Integrated Energy Management and Autonomous Driving System: A Driving Simulation Study

Abstract

In searching for more efficient vehicles with lower carbon emissions, researchers have invested enormous time and resources in designing new materials, components, systems, and control methods. The result is not only an immense volume of publications and patents but also a true electrification revolution in the transportation sector. Although the advancements are remarkable, much is still to be developed. Energy management systems are often designed to fulfil drive cycles that represent just a fraction of the actual use of the vehicles, disregarding essential factors such as driving conditions that may vary in real life. Furthermore, control algorithms should not ignore one of the most relevant driving aspects, comfort.

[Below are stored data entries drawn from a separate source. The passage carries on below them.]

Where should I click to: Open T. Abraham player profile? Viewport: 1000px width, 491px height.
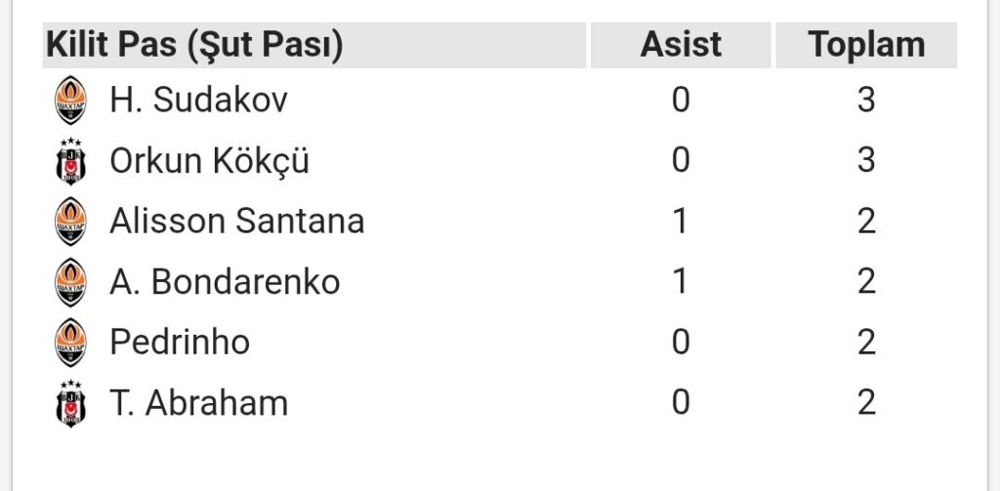coord(198,403)
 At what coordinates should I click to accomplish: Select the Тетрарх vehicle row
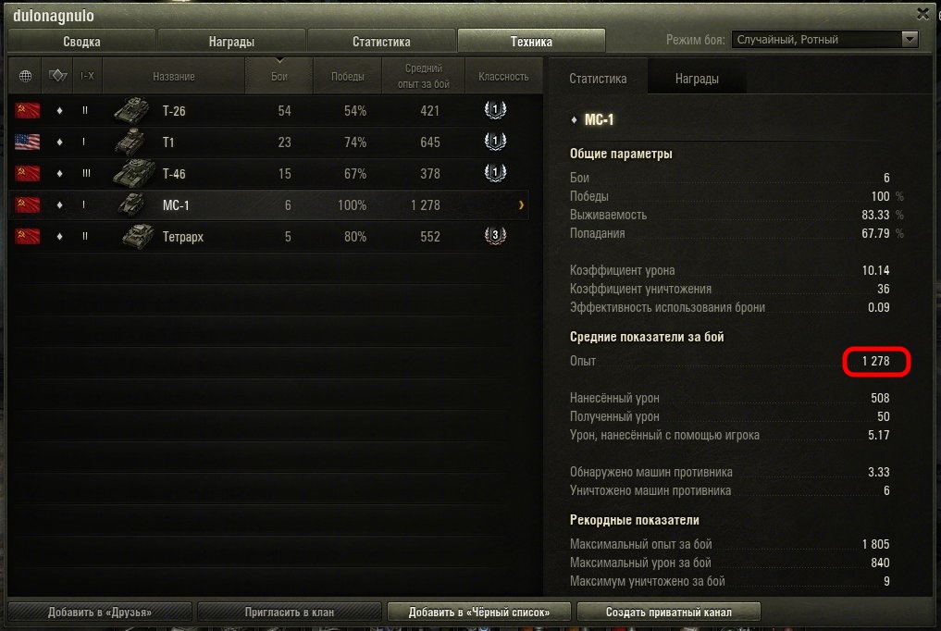[269, 236]

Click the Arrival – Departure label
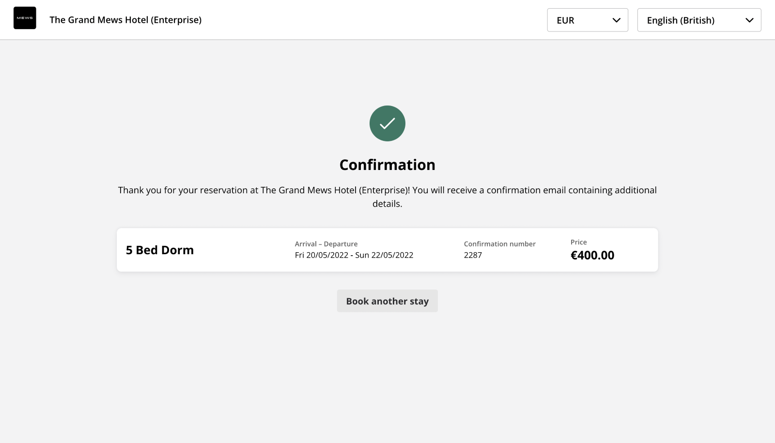tap(326, 244)
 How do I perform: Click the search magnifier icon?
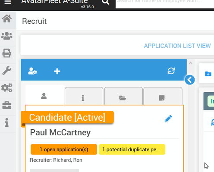point(105,2)
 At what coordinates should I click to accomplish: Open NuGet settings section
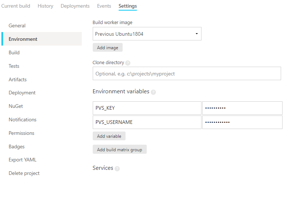tap(16, 106)
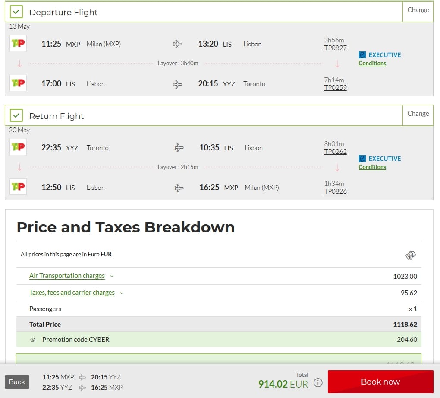The width and height of the screenshot is (440, 398).
Task: Click Executive class icon for return flight
Action: pos(362,159)
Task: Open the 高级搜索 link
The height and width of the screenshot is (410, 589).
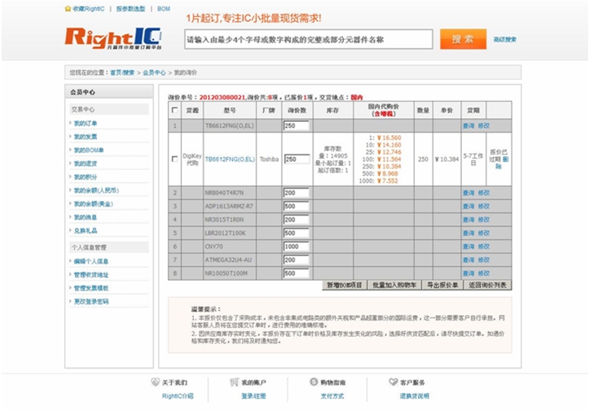Action: point(504,39)
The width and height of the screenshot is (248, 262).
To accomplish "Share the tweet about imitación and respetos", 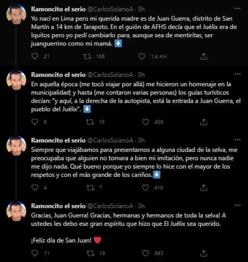I will coord(203,187).
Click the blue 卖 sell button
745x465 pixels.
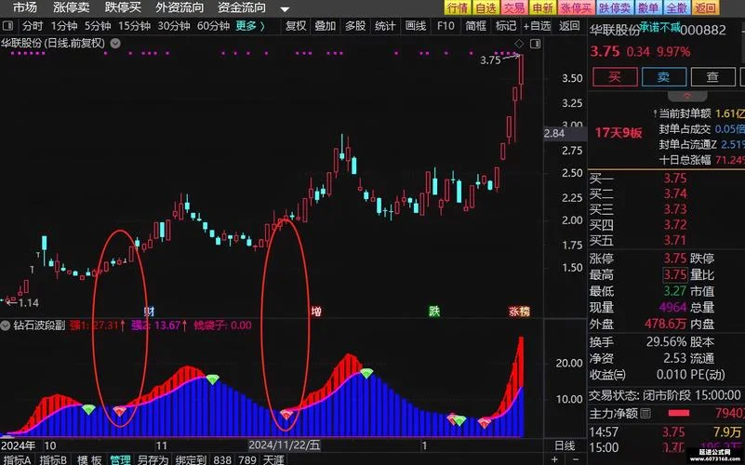click(x=664, y=77)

Driving should be a pleasant activity since we spend much time of our lives performing this task. This research proposes a novel algorithm for managing energy consumption in electrified vehicles, the regen-based equivalent consumption minimization strategy (R-ECMS). Its suitability for solving the power-split problem is evaluated. Experiments emulating labelling schedules are conducted considering an example application. Robustness to different drive cycles and flexibility of the algorithm to various modes of operation are assessed. Furthermore, the method is integrated into an autonomous longitudinal control. The function leverages vehicle dynamics and journey mapping to assure energy efficiency and adequate drivability. Finally, the tests are conducted using human-driven cycles leveraging driving simulation technology. That allows for including driver subjective feelings in the design and assessing the algorithm's performance in realistic driving conditions.